Furthermore, an interesting and significant age by group interaction within the right hippocampus was revealed in the present study, indicating an accelerated hippocampal volume loss in older participants due to recurrent traumatic events. This finding is in line with a study of Monti and colleagues (2013) in which a marginal age by group interaction within the right hippocampus in young to middle-aged subjects was found. As the hippocampus plays a key role in memory function, and volume loss within this brain region has been reported in association with memory loss in various pathological conditions such as depressions [70], mild cognitive impairment (MCI), and AD [71], the cognitive deficits in older participants with recurrent mTBI may be attributable to the observed changes in the hippocampal volume as well.

4.3. Alterations in FA and MD Values in Participants with mTBI

Evidence for the predominant myelin damage and axonal injury in the acute phase after TBI stems from animal studies, indicating a high vulnerability of white matter tracts such as the CC, which consists of long axons, to acceleration–deceleration forces [72,73]. Similar white matter alterations were noted in participants in the chronic phase after moderate-to-severe TBI [74,75]. Moreover, both whole-brain and regional differences between participants in the chronic phase after mTBI and healthy controls have been revealed [28,61,76]. In the sub-acute phase, evidence for increased FA in the bilateral superior frontal cortex has been found [25] using DTI as an advanced imaging technique for structural alterations.
However, several studies could not confirm the differences in healthy controls in FA [36,77] and MD [25,77] in the chronic phase after mTBI.
In line with Zhang and colleagues (2010) and Maruta and colleagues (2016), the present study revealed no whole-brain or regional differences in FA values between participants with recurrent mTBI in the chronic phase and healthy controls. Thus, even though the differences in the controls in the acute and sub-acute phase after mTBI seem to be a consistent finding, it is not yet clear if these changes persist into the chronic phase. Of note, differential results between studies might also be due to the impact of sample characteristics such as age, sports practised by participants, number of mTBI, injury, and symptom severity and type of injury as well as time since the last mTBI.
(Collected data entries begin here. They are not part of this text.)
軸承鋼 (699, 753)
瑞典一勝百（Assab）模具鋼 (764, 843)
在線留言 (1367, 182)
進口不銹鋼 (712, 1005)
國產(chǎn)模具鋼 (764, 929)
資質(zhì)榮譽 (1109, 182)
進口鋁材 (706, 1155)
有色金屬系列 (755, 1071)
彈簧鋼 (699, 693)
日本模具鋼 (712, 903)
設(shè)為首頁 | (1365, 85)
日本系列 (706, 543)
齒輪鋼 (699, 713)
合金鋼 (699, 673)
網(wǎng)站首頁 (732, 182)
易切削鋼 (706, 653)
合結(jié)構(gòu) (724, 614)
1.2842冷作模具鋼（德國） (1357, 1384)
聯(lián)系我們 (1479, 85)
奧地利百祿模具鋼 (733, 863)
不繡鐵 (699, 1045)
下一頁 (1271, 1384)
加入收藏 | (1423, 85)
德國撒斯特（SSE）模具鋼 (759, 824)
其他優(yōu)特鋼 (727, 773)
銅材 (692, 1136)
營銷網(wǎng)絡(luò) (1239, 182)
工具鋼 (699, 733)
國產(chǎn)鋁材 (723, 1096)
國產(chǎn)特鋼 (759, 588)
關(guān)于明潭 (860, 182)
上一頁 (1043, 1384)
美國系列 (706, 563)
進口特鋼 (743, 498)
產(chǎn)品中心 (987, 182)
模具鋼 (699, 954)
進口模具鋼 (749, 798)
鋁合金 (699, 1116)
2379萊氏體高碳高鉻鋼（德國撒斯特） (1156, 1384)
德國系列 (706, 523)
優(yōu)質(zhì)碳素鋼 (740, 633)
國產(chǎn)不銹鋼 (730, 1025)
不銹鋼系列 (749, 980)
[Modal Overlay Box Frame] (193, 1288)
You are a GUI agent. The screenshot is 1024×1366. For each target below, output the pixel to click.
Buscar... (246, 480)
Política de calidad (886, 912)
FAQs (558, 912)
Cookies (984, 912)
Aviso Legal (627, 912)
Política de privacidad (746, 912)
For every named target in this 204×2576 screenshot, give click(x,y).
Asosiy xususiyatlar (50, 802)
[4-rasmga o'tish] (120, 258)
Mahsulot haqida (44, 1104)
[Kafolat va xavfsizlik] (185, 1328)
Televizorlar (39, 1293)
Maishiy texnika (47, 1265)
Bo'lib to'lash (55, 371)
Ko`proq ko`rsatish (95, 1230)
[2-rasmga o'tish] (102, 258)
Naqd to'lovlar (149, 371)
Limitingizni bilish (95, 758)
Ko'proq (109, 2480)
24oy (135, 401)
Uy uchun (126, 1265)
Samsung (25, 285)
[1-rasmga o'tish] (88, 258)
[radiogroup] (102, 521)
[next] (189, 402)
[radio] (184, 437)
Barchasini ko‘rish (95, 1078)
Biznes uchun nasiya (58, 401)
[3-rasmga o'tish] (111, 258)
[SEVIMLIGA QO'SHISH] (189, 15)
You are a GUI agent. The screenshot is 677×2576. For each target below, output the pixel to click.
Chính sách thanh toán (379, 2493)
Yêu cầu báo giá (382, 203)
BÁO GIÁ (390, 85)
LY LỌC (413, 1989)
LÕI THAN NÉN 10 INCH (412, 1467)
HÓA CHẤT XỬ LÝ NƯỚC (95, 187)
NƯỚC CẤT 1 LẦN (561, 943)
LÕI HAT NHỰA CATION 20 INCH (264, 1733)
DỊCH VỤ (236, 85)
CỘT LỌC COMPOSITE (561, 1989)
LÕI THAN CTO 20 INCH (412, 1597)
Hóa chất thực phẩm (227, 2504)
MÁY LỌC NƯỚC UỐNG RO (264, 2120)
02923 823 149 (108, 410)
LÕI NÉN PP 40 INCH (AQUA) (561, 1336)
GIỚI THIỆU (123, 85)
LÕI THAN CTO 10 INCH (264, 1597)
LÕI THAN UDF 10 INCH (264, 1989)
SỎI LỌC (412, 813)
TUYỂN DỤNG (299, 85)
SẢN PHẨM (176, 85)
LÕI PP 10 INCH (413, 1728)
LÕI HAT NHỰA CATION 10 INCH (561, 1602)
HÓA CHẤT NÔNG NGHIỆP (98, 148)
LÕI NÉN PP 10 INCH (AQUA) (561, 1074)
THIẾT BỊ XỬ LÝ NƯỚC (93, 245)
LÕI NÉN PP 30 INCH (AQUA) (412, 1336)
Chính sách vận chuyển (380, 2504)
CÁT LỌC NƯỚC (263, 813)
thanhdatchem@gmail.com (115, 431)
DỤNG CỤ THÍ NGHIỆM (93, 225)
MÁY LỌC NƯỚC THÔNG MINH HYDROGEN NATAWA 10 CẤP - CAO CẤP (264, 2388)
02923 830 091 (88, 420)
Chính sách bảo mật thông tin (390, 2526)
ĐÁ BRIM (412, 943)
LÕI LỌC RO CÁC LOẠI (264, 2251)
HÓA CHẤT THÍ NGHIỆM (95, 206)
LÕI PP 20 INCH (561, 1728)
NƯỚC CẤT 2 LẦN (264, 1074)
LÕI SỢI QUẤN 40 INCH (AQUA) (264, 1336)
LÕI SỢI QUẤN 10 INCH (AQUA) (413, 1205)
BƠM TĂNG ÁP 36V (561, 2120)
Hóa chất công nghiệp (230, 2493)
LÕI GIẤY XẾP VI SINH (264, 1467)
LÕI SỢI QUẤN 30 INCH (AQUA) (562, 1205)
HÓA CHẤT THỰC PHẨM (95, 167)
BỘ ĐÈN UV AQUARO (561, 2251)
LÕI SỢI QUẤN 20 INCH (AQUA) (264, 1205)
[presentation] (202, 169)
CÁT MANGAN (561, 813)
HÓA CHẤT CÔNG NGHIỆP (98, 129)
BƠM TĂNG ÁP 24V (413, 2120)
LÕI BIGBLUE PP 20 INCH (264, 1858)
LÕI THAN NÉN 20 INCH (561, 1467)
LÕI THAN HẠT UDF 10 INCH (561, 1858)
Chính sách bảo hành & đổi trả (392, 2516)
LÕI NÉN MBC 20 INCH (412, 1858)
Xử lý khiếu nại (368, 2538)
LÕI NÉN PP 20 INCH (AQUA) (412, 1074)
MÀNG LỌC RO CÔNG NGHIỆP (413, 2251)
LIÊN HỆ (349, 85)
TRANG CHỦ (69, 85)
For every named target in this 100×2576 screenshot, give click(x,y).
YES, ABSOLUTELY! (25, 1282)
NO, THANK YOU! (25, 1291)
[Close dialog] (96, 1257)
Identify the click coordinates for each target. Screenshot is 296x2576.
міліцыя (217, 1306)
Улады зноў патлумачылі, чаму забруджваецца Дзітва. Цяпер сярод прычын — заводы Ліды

4.4. Functional Connectivity in Participants with mTBI

RSFC has been discussed as a possible biomarker for altered functional connectivity and plasticity due to recovery processes after brain injuries [40,41,78].
Based on a rat model for focal TBI in the primary motor cortex it has been shown that recovery in the acute phase is associated with a redistribution of functional representations in the brain [79]. Similarly, there is evidence for time- and recovery-dependent changes and functional reorganization in the human brain as well [38,40]. Studies reported hyper-connectivity in frontoparietal [38] and DMN networks [40] and decreased functional connectivity within the motor-striatal network [38] in the acute and sub-acute phase after mTBI. These changes have been discussed as being indicative of compensatory processes, which ultimately led to a normalization in the chronic phase (>6 months) [40]. In line with these results, Wang and colleagues (2011) found an improvement over time in most of the functional networks except the fornix. The results of the present study also support the hypothesis of normalization in the chronic phase by showing no significant difference between groups and no significant age by group interaction.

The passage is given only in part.